--- Start SELECTED PASSAGE ---
The animations, rarely screened in the UK, were astonishing in their wit, imagination, febrility and technical realisation. Parmegiani's compositions were a perfect acoustic rendering of the ideas, actions and sensations conveyed by the films yet also an elegantly juxtaposed counterpoint to the kinetic activity on screen.
Looking at the programme I noticed that the rest of the three day festival's bill was a surround sound diffusion of Parmegiani's classic acousmatic/musique concréte works propped up by live performances from the likes of Rashad Becker and Florian Hecker. I could only see tenuous links between Parmegiani's work and that of Messrs Hecker and Becker, and speculated that the presence of these formidable artists alongside Parmegiani was an insurance scheme to offset any loss made on the LCMF's investment in a project centred around a great yet seldom heard composer who died in 2013.
--- End SELECTED PASSAGE ---
- _TASK TO CARRY OUT_
Continue the passage about the Parmegiani festival from the point where it stops.
--- Start DATA SECTION ---
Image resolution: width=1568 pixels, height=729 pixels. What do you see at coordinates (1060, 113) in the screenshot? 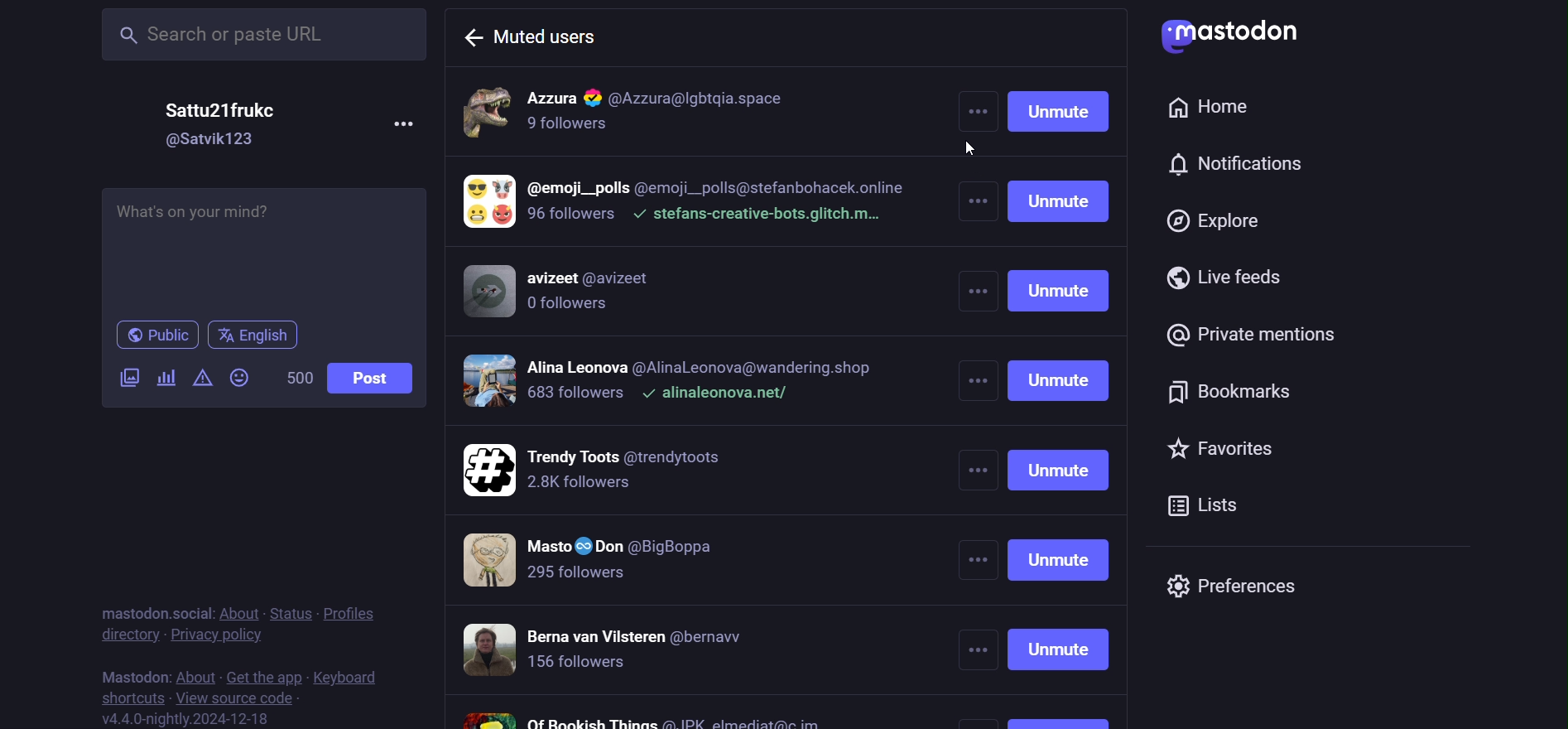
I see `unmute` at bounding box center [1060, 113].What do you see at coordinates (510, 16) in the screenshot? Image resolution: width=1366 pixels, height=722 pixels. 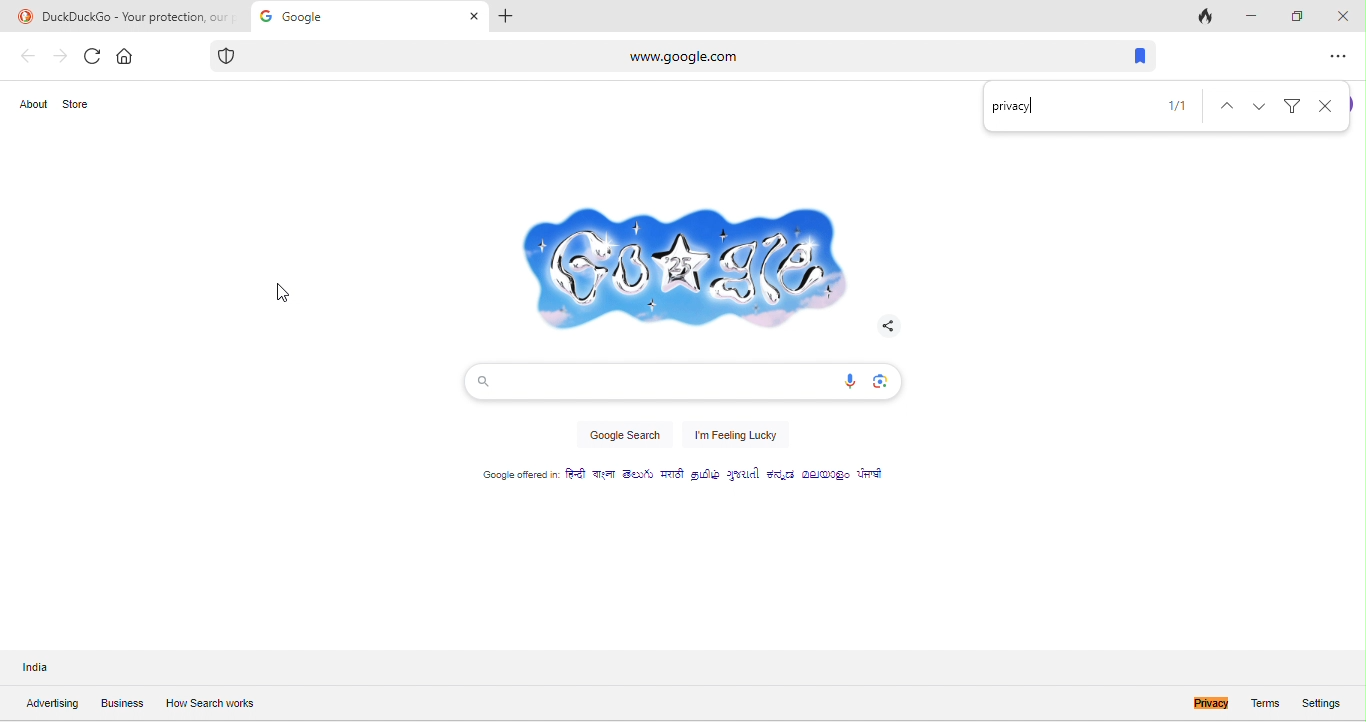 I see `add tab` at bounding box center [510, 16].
--- End DATA SECTION ---
- _FINAL ANSWER_
I'm sure the LCMF's motivations were in earnest. However, the gesture reminded me of the cynical casualness one encounters in curatorial programming that aspires to transgress genre restrictions at the same time as trying to be all encompassing – yet too often is bereft of concept and historical context. I have decided to call this approach NCP: No Concept Programming.
In the same manner that the classic cut of musique concrète – cloche coupe – abstracts sound from its source, NCP abstracts artists from any meaningful context, allowing weak or even false continuities to be established. A listener new to Parmegiani may have assumed that the event was a triptych constructed from a logical continuity that existed between Parmegiani, Hecker and Becker. In truth, beyond superficialities, there is no real link at all between the three of them in terms of motivation, technique or compositional approach.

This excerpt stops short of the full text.